- Husum Location within Västernorrland Husum Location within Sweden
- Coordinates: 63°20′N 19°10′E﻿ / ﻿63.333°N 19.167°E
- Country: Sweden
- Province: Ångermanland
- County: Västernorrland County
- Municipality: Örnsköldsvik Municipality

Area
- • Total: 3.99 km^{2} (1.54 sq mi)

Population (31 December 2010)
- • Total: 1,647
- • Density: 413/km^{2} (1,070/sq mi)
- Time zone: UTC+1 (CET)
- • Summer (DST): UTC+2 (CEST)

= Husum, Sweden =

Husum is a locality situated in Örnsköldsvik Municipality, Västernorrland County, Sweden with 1,647 inhabitants in 2010.

It is located close to the northern entrance to the High Coast. It has an active sports club in Husums IF (ice hockey, soccer, wrestling, ski jumping, cross-country skiing, orienteering, etc.), and a very active entrepreneurial spirit with many small local businesses, including a famous bakery. The Husum Big Band, a wind instrument orchestra that dates back to the early 1900s, is still active - playing in concerts both locally and regionally. The Grundsunda Framtidsgrupp is an association formed in 1995 to promote the interests of the local inhabitants.

The Husum Paper mill and Sulphate pulp mill is the main employer in the area, and has been a significant influence on the municipality since it was founded in 1919 by Mo och Domsjö AB ("Modo" for short, see also Modo Hockey). Metsä Board of Finland (previously known as M-Real and Metsä-Serla) acquired the mill in 2000.
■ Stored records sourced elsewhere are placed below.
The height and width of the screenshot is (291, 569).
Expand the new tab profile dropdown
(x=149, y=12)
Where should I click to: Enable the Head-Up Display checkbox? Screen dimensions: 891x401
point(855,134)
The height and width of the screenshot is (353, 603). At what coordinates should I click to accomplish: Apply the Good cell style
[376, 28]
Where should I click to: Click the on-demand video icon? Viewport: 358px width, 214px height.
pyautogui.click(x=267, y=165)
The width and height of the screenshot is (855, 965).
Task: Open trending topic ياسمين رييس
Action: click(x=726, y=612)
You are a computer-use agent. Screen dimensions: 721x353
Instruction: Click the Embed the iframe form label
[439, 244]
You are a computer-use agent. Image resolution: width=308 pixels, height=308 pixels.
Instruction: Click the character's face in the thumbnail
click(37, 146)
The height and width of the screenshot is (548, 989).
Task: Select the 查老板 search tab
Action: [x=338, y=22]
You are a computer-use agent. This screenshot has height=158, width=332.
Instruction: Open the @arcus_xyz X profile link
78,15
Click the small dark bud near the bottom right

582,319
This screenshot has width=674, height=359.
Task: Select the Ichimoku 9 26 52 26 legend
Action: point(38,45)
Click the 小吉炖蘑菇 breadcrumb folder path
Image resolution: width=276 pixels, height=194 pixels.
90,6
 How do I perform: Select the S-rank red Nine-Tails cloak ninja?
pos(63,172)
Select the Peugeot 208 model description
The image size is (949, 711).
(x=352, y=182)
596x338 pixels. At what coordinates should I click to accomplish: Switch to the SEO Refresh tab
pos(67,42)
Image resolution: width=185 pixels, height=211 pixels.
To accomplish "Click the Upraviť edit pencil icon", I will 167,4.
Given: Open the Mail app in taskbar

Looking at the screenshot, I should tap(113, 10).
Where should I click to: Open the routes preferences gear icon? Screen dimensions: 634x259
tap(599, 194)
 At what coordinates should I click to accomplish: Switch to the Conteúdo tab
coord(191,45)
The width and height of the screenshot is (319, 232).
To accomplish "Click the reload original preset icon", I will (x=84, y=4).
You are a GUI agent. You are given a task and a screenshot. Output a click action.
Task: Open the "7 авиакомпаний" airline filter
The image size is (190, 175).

Situated close to both the sea and the mountains, Husum has two rivers (Husån and Gideälven) flowing into the municipality. It was a perfect location for a sawmill, bringing timber to the mill by floating them downstream. This sawmill was the origin of the current paper and pulp mill. Husum is very close to the regional airport at Gideå, and a station for the new rail line Botniabanan has just been built close to the center of municipality.